▸ **Exercise details**
Nothing may be dropped. Retype the whole listing exactly.
[[ Given data, beginning ]]
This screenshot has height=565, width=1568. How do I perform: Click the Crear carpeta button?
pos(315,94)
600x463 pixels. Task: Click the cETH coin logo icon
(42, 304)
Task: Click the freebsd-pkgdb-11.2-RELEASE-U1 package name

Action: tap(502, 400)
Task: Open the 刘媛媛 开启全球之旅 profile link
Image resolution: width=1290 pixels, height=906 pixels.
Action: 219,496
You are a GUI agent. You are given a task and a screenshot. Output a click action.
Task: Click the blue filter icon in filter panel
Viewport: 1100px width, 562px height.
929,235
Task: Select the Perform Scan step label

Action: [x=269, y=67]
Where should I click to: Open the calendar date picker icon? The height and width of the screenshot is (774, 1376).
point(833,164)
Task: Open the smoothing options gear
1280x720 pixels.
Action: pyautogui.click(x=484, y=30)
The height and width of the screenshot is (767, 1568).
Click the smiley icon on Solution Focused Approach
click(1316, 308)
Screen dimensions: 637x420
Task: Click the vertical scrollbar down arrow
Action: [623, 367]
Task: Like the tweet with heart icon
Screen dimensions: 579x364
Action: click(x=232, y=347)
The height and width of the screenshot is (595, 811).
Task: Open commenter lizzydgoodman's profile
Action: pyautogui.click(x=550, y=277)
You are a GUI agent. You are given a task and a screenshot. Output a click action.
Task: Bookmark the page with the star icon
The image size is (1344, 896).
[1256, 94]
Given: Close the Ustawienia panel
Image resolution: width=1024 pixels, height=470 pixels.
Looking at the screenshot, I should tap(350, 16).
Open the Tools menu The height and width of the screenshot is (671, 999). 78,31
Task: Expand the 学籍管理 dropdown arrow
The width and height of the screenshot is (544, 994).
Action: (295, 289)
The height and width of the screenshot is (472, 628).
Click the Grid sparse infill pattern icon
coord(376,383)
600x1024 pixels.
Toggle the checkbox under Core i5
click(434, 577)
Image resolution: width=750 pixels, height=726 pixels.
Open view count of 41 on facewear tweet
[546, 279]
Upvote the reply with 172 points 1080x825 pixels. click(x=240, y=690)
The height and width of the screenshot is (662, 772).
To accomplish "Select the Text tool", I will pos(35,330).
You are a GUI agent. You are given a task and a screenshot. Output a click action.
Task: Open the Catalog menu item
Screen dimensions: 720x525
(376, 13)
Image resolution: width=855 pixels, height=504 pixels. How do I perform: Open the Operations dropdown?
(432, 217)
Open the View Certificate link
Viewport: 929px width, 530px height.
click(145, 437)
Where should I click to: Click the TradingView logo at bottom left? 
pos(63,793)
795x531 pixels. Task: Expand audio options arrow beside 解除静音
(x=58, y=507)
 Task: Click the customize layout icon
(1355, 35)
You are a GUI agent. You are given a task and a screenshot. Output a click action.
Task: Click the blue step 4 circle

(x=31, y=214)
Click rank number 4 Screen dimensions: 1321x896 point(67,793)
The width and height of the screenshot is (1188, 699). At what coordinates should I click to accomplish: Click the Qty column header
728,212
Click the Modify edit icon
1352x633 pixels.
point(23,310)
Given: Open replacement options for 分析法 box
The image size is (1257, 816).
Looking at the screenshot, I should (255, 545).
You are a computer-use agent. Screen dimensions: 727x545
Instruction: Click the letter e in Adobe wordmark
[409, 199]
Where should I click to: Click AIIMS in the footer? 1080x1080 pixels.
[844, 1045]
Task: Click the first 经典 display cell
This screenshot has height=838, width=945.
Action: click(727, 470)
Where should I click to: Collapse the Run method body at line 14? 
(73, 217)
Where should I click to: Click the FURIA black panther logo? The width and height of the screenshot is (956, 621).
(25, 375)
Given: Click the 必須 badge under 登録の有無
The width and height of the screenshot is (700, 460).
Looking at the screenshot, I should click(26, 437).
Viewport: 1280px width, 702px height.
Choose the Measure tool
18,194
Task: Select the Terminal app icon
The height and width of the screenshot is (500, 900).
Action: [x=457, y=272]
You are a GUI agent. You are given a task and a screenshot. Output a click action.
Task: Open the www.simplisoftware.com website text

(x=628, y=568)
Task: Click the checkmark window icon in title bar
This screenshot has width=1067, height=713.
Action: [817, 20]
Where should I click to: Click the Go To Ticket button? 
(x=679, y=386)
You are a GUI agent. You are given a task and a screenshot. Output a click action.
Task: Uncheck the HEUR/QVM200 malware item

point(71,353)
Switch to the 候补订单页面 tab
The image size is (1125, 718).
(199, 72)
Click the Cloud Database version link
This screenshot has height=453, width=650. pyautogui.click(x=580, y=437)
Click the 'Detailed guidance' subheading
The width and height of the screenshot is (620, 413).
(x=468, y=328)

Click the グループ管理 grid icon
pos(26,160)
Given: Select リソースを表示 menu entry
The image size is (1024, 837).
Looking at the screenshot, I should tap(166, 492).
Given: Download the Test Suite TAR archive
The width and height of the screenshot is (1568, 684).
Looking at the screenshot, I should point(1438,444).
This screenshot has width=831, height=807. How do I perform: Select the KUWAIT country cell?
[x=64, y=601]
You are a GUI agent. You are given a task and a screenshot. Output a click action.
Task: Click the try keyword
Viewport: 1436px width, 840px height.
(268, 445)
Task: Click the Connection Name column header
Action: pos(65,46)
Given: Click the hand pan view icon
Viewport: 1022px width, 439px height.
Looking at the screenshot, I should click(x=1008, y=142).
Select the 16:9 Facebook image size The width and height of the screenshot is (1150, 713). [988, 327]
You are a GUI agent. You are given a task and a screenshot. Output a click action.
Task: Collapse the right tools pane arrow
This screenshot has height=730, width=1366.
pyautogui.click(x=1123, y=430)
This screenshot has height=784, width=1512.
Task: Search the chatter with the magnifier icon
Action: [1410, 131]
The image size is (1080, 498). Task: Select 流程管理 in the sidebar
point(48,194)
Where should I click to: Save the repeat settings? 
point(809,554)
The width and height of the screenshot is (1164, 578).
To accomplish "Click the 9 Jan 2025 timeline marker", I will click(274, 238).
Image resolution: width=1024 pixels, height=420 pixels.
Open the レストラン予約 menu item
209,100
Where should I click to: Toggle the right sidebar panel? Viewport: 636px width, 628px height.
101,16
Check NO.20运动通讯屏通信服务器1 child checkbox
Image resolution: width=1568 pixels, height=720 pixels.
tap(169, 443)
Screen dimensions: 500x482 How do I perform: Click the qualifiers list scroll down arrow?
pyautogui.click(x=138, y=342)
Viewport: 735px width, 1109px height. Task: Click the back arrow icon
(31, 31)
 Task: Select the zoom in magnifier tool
[[ Given data, end ]]
▸ **Result**
This screenshot has height=565, width=1568. How do I perform: Click the Crear carpeta button?
pos(315,94)
600x463 pixels. Task: Click the cETH coin logo icon
(42, 304)
Task: Click the freebsd-pkgdb-11.2-RELEASE-U1 package name

Action: tap(502, 400)
Task: Open the 刘媛媛 开启全球之旅 profile link
Image resolution: width=1290 pixels, height=906 pixels.
Action: 219,496
You are a GUI agent. You are given a task and a screenshot. Output a click action.
Task: Click the blue filter icon in filter panel
Viewport: 1100px width, 562px height.
929,235
Task: Select the Perform Scan step label

Action: [x=269, y=67]
Where should I click to: Open the calendar date picker icon? The height and width of the screenshot is (774, 1376).
point(833,164)
Task: Open the smoothing options gear
1280x720 pixels.
Action: pyautogui.click(x=484, y=30)
The height and width of the screenshot is (767, 1568).
Click the smiley icon on Solution Focused Approach
click(1316, 308)
Screen dimensions: 637x420
Task: Click the vertical scrollbar down arrow
Action: [623, 367]
Task: Like the tweet with heart icon
Screen dimensions: 579x364
Action: click(x=232, y=347)
The height and width of the screenshot is (595, 811).
Task: Open commenter lizzydgoodman's profile
Action: pyautogui.click(x=550, y=277)
You are a GUI agent. You are given a task and a screenshot. Output a click action.
Task: Bookmark the page with the star icon
The image size is (1344, 896).
[1256, 94]
Given: Close the Ustawienia panel
Image resolution: width=1024 pixels, height=470 pixels.
Looking at the screenshot, I should tap(350, 16).
Open the Tools menu The height and width of the screenshot is (671, 999). 78,31
Task: Expand the 学籍管理 dropdown arrow
The width and height of the screenshot is (544, 994).
Action: (295, 289)
The height and width of the screenshot is (472, 628).
Click the Grid sparse infill pattern icon
coord(376,383)
600x1024 pixels.
Toggle the checkbox under Core i5
click(434, 577)
Image resolution: width=750 pixels, height=726 pixels.
Open view count of 41 on facewear tweet
[546, 279]
Upvote the reply with 172 points 1080x825 pixels. click(x=240, y=690)
The height and width of the screenshot is (662, 772).
To accomplish "Select the Text tool", I will pos(35,330).
You are a GUI agent. You are given a task and a screenshot. Output a click action.
Task: Open the Catalog menu item
Screen dimensions: 720x525
(376, 13)
Image resolution: width=855 pixels, height=504 pixels. How do I perform: Open the Operations dropdown?
(432, 217)
Open the View Certificate link
Viewport: 929px width, 530px height.
click(145, 437)
Where should I click to: Click the TradingView logo at bottom left? 
pos(63,793)
795x531 pixels. Task: Expand audio options arrow beside 解除静音
(x=58, y=507)
 Task: Click the customize layout icon
(1355, 35)
You are a GUI agent. You are given a task and a screenshot. Output a click action.
Task: Click the blue step 4 circle

(x=31, y=214)
Click rank number 4 Screen dimensions: 1321x896 point(67,793)
The width and height of the screenshot is (1188, 699). At what coordinates should I click to accomplish: Click the Qty column header
728,212
Click the Modify edit icon
1352x633 pixels.
point(23,310)
Given: Open replacement options for 分析法 box
The image size is (1257, 816).
Looking at the screenshot, I should (255, 545).
You are a computer-use agent. Screen dimensions: 727x545
Instruction: Click the letter e in Adobe wordmark
[409, 199]
Where should I click to: Click AIIMS in the footer? 1080x1080 pixels.
[844, 1045]
Task: Click the first 经典 display cell
This screenshot has height=838, width=945.
Action: click(727, 470)
Where should I click to: Collapse the Run method body at line 14? 
(73, 217)
Where should I click to: Click the FURIA black panther logo? The width and height of the screenshot is (956, 621).
(25, 375)
Given: Click the 必須 badge under 登録の有無
The width and height of the screenshot is (700, 460).
Looking at the screenshot, I should click(26, 437).
Viewport: 1280px width, 702px height.
Choose the Measure tool
18,194
Task: Select the Terminal app icon
The height and width of the screenshot is (500, 900).
Action: [x=457, y=272]
You are a GUI agent. You are given a task and a screenshot. Output a click action.
Task: Open the www.simplisoftware.com website text

(x=628, y=568)
Task: Click the checkmark window icon in title bar
This screenshot has width=1067, height=713.
Action: [817, 20]
Where should I click to: Click the Go To Ticket button? 
(x=679, y=386)
You are a GUI agent. You are given a task and a screenshot. Output a click action.
Task: Uncheck the HEUR/QVM200 malware item

point(71,353)
Switch to the 候补订单页面 tab
The image size is (1125, 718).
(199, 72)
Click the Cloud Database version link
This screenshot has height=453, width=650. pyautogui.click(x=580, y=437)
Click the 'Detailed guidance' subheading
The width and height of the screenshot is (620, 413).
(x=468, y=328)

Click the グループ管理 grid icon
pos(26,160)
Given: Select リソースを表示 menu entry
The image size is (1024, 837).
Looking at the screenshot, I should tap(166, 492).
Given: Download the Test Suite TAR archive
The width and height of the screenshot is (1568, 684).
Looking at the screenshot, I should point(1438,444).
This screenshot has width=831, height=807. How do I perform: Select the KUWAIT country cell?
[x=64, y=601]
You are a GUI agent. You are given a task and a screenshot. Output a click action.
Task: Click the try keyword
Viewport: 1436px width, 840px height.
(268, 445)
Task: Click the Connection Name column header
Action: pos(65,46)
Given: Click the hand pan view icon
Viewport: 1022px width, 439px height.
Looking at the screenshot, I should click(x=1008, y=142).
Select the 16:9 Facebook image size The width and height of the screenshot is (1150, 713). [988, 327]
You are a GUI agent. You are given a task and a screenshot. Output a click action.
Task: Collapse the right tools pane arrow
This screenshot has height=730, width=1366.
pyautogui.click(x=1123, y=430)
This screenshot has height=784, width=1512.
Task: Search the chatter with the magnifier icon
Action: [1410, 131]
The image size is (1080, 498). Task: Select 流程管理 in the sidebar
point(48,194)
Where should I click to: Save the repeat settings? 
point(809,554)
The width and height of the screenshot is (1164, 578).
To accomplish "Click the 9 Jan 2025 timeline marker", I will click(274, 238).
Image resolution: width=1024 pixels, height=420 pixels.
Open the レストラン予約 menu item
209,100
Where should I click to: Toggle the right sidebar panel? Viewport: 636px width, 628px height.
101,16
Check NO.20运动通讯屏通信服务器1 child checkbox
Image resolution: width=1568 pixels, height=720 pixels.
tap(169, 443)
Screen dimensions: 500x482 How do I perform: Click the qualifiers list scroll down arrow?
pyautogui.click(x=138, y=342)
Viewport: 735px width, 1109px height. Task: Click the back arrow icon
(31, 31)
 Task: Select the zoom in magnifier tool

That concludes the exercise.